Before stepping into Burn After Reading, I was curious as to whether the Coens could get more misanthropic than their Oscar-winning adaptation of McCarthy's No Country for Old Men; co-starring Tommy Lee Pockmarks, the dumb bartender from Cheers, and the 15 year-old-chick from Trainspotting who hid Renton's meatwhistle in her ham wallet. For the record, that was the last thing McGregor fucked onscreen that wasn't Batman, fanboy expectations or Tilda Whateverthefuckthatis. Burn dripped comedic condescension, like Ian Malcolm demonstrating Chaos Theory, liquid contempt rolling off the "Brad Pitt is funny!" side of the hand instead of the "Fuck Josh Brolin" side. But it was just as potent and just as mean as its predecessor.

"Man, Dana Delaney went south like a motherfucker after China Beach, huh."
See, outside of Raising Arizona, The Big Lebowski and maybe O Brother, the Coens don't like people, and enjoy ruining them thoroughly. Usually, they give an out, like Fargo, where the audience is invited to openly mock doofy Midwestern accents and blank, uncomprehending yokels, and feel comfortable in knowing that the Coens are sharing their intellectual superiority, that the idiots they're skewering are safely beneath you and there's nothing more satisfying and karmically hilarious than ignorant hayseeds sowing the seeds of duh.
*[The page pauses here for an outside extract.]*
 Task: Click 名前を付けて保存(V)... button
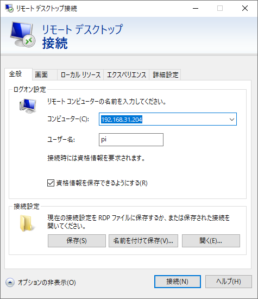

A Serious Man shivs everyone, though. Imagine if you were in prison with Danny Trejo, and some bitch in a half-shirt and a do-rag told him you had three packs of smokes in your asshole. You'd be standing there, looking goofy and out of place like Andy Dufresne, and Machete would be like "hey ese." And you'd go "whuh?" And he'd shiv the fuck out of your liver until you farted Lucky Strikes. A Serious Man is like Danny Trejo's knife. It is quick, it is merciless, it shines brightly and it wants to perforate soft parts of your body.
Sure, there's more to the film than just relentless discomfort: It's beautifully shot by Roger Deakins, evocatively scored by Carter Burwell and hilariously underplayed by Michael Stuhlbarg as our protagonist Larry Gopnik. This is technically a black comedy, but not one as relatively easy to digest as "I've watched The Office. The British one, the one where the fat limey with Patricia Arquette's teeth sweats a lot. I know about black comedy. I know about awkward ha-has."
They even headfake at it being a goofy, whimsical Coen Bros. kind of comedy, starting the film with a non-sequitur of a prologue where someone shoves something sharp into Fyvush Finkel, something that's been a long time coming ever since Picket Fences was unleashed on an unsuspecting public.

"Seriously. Eat a sack of dicks."
But damned if I can tell you everything the movie is trying to get at after one viewing. I'd watch it three or four times before writing this thing if I could, but I can't. It's not like that'd matter, though, because even if I nailed every possible interpretation correctly and you took the Cliffs Notes in with you, the film works in efficiently uncomfortable ways that defy simple explanation. It's really fucking unnerving, even as it's shocking disbelieving chuckles out of the audience.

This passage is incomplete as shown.